Antipsicóticos

FUNCIONAMIENTO DE LA MEDICACIÓN

El tipo de medicación y la dosis adecuada varían de una persona a otra, en función de sus características, el tipo de síntomas que manifiesta, los efectos adversos que pueda tener la medicación, así como sus preferencias. Para un buen funcionamiento del tratamiento, es importante tomar la medicación tal y como ha sido prescrita, sin abandonarla ni cambiar las dosis.

Es imprescindible mantener una buena comunicación con el médico a fin de informar bien de los síntomas que se padecen, o de las dificultades que puedan observarse. Al mismo tiempo, es necesario que el médico informe sobre los tipos de tratamientos que se pueden realizar y los efectos adversos que éstos pueden producir, incorporando así a la persona afectada a la búsqueda del tratamiento óptimo.

No todo el mundo responde igual a la medicación. Los antipsicóticos se administran con la dosis que se muestra más efectiva para cada persona. Si no hay una buena respuesta, habrá que encontrar la dosis óptima o probar con otros tipos de antipsicóticos y tratamientos que ayuden a reducir los síntomas.

La investigación ha demostrado que, cuando las personas afectadas muestran resistencia al tratamiento, ha sido efectivo el uso de un antipsicótico de segunda generación, la clozapina.

Para aquellas personas que tienen dificultades en recordar el uso de la medicación diaria, pueden ser útiles las medicaciones llamadas depot. Éstas consisten en antipsicóticos inyectables que mantienen su efecto durante un tiempo (dos o tres semanas), en función del tipo de medicación.

¿QUÉ EFECTOS ADVERSOS PUEDEN PRODUCIRSE?

La medicación antipsicótica puede producir otros efectos en el organismo de las personas afectadas que son secundarios al beneficio que aportan y que pueden ser tratables.

Es importante que las personas afectadas informen al médico de cualquier cambio que pueda producirse en sus síntomas y los efectos adversos que le produzca la medicación, ya que el médico la modificará y/o adecuará la dosis según sus necesidades.
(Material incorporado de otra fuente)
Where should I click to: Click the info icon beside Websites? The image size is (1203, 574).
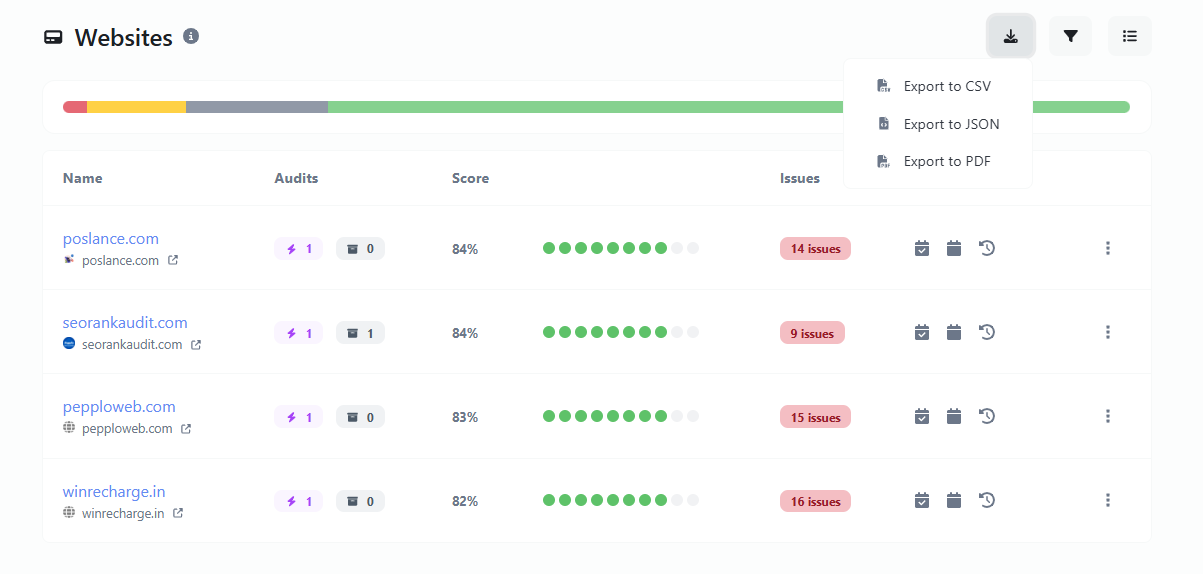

Entre los efectos adversos más frecuentes destacan los que afectan al sistema nervioso y muscular (extrapiramidales), que incluyen: alteraciones del control del tono muscular (distonía), imposibilidad de mantenerse quieto o sentado (acatisia), temblores (Parkinson), rigidez y debilidad muscular, etc. Otros efectos adversos musculares son los movimientos incontrolables de la boca y la cara (disquinesia tardía).

Otro grupo de efectos son: sedación; aumento de peso; efectos antiadrenérgicos como sequedad de boca, visión borrosa, estreñimiento, taquicardia o retención de orina; efectos anticolinérgicos como deterioro de la memoria y de la cognición, confusión, delirio, somnolencia y alucinaciones; galactorrea (salida espontánea de leche de los pezones), disfunciones sexuales, trastorno del ciclo menstrual (oligomenorrea), etc.

La investigación ha demostrado que todos los antipsicóticos de segunda generación o atípicos causan menos efectos adversos extrapiramidales que los de primera generación o convencionales.

Es esencial que la medicación sea eficaz, pero no resultaría de utilidad si presenta efectos secundarios que el paciente no tolere, y por tanto, con el riesgo de limitación funcional o abandono. Es por ello, que no existe una única medicación perfecta, sino que hay que buscar la medicación idónea para cada paciente.

¿ES NECESARIA OTRA MEDICACIÓN?

El médico responsable puede considerar conveniente recetar otros medicamentos que ayuden, junto con los antipsicóticos, a reducir los síntomas de la esquizofrenia. Por ejemplo, estabilizadores del estado de ánimo (como el litio), ansiolíticos (como las benzodiacepinas), antidepresivos o medicamentos que reducen los efectos adversos de los antipsicóticos (como la medicación antiparkinsoniana, anticolinérgicos, etc.).

¿CUÁNTO TIEMPO ES NECESARIO TOMAR LA MEDICACIÓN?

Para que en una crisis el antipsicótico haga efecto suele ser necesario que transcurran entre dos semanas y dos meses. Después, una vez superada la crisis, se reduce la dosis progresivamente hasta conseguir la dosificación adecuada.

Debido al riesgo de recaída rápida después de una crisis, es recomendable no suprimir o reducir prematuramente la medicación. Habrá que acordar con el médico la duración del uso de la medicación que, frente a una primera crisis, normalmente será de uno a dos años. En caso de recaída, se precisarán de dos a cinco años de medicación. Y, aquellos que tienen múltiples episodios, la necesitarán de manera continuada. Sin embargo, el tratamiento y sus dosis deben adaptarse a cada persona, a la situación vital que atraviesa, y a las propias preferencias del paciente. Es por ello que estas cifras son estimativas.